Angels offseason preview: Improve Trout's supporting cast
(We will preview one team's offseason each day leading up to the start of free agency. Now up: the Los Angeles Angels.)
After winning 98 games and running away with the AL West in 2014, the Angels stumbled a bit in 2015. They finished the campaign 85-77 and didn't make the postseason despite a late push.
GM Jerry Dipoto resigned on July 1 (and subsequently became the Seattle Mariners' GM), and the Halos replaced interim GM Bill Stoneman with Billy Eppler, formerly of the New York Yankees, after the regular season came to an end. Eppler will be tasked with fixing the cracks that exemplified the Angels' woes as they look to get back on track in the highly competitive AL West for 2016 and beyond.
So what do they have to do in order to reclaim the top spot in the West? A few things, actually. Here are three specific areas that need focus:
1. Re-sign David Freese -- or find a suitable replacement. The veteran provided a steady presence for the Angels. And although Freese hit just .257 with 14 home runs in 121 games, the Angels seemed to play better with him in the lineup and anchoring third base. Should they allow Freese to skip town for a more lucrative offer elsewhere, they'll have to replace his productivity and (usually) consistent defense somehow.

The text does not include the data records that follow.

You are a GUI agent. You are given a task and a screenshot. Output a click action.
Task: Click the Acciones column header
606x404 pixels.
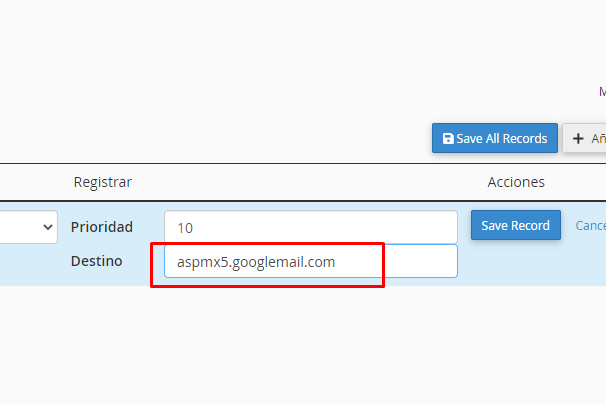coord(516,182)
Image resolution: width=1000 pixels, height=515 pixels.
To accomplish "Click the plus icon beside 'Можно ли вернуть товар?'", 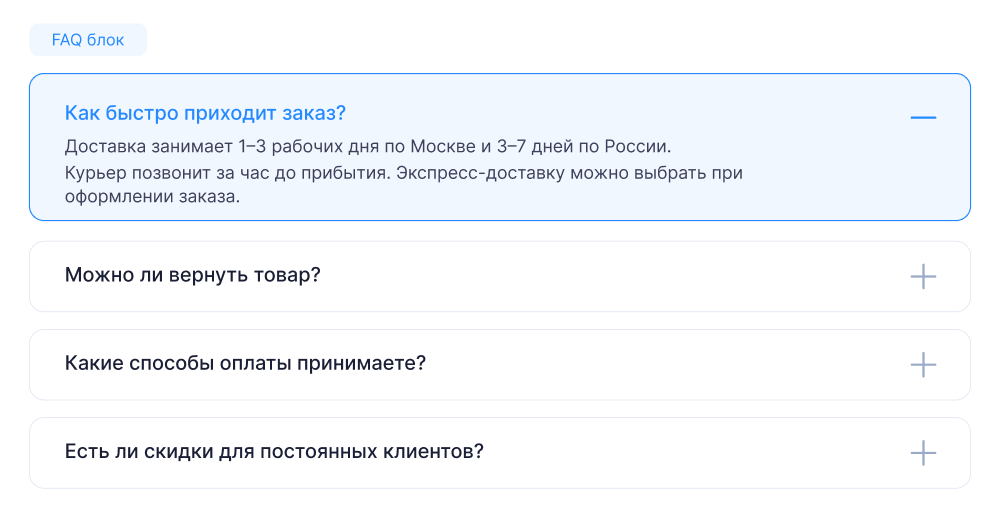I will 923,276.
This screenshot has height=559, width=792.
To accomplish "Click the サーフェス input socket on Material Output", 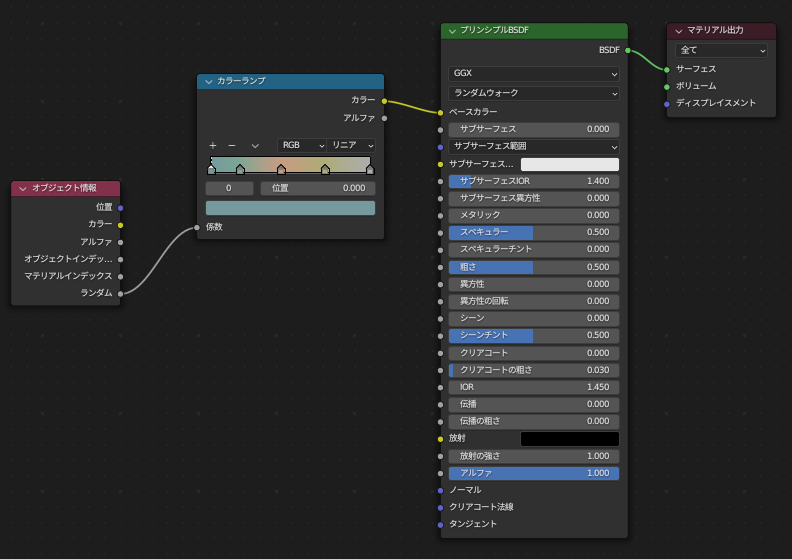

2. Sign a solid starting pitcher. The Angels don't really know what to expect from right-hander Jered Weaver, coming off a season in which he finished 7-12 with a 4.64 ERA and threw a fastball slower than most pitchers' changeups. That doesn't necessarily mean he's hit a wall in his career, but he was inconsistent enough to warrant some concern. C.J. Wilson (hardly a bastion of consistency when healthy) is coming off late-season elbow surgery, and Hector Santiago flashed brilliance as well as frustration all summer long.
Tyler Skaggs should return from Tommy John surgery at some point, and the Garrett Richards/Andrew Heaney combination is definitely something to build around, but bringing in a reliable middle-of-the-rotation type probably wouldn't be a bad idea.
3. Get Mike Trout some complementary pieces. This might sound odd considering the Angels ran Albert Pujols and Kole Calhoun out there next to Trout every day, but the Angels' offense needs help. They were 20th in MLB in runs scored (661), 10th in home runs (176), and their .246 team average was good for 27th. That's ... not very good, especially for a club with World Series aspirations every season.
The Angels could definitely use an upgrade in left field, which was split toward the end of the season among underperforming veterans David DeJesus, Shane Victorino and David Murphy (though Murphy, an impending free agent, hit well after joining the club). Also, is Johnny Giavotella really the best option to be an everyday second baseman?
Eppler and his still-to-be-formed front office have some homework to do over the next few months.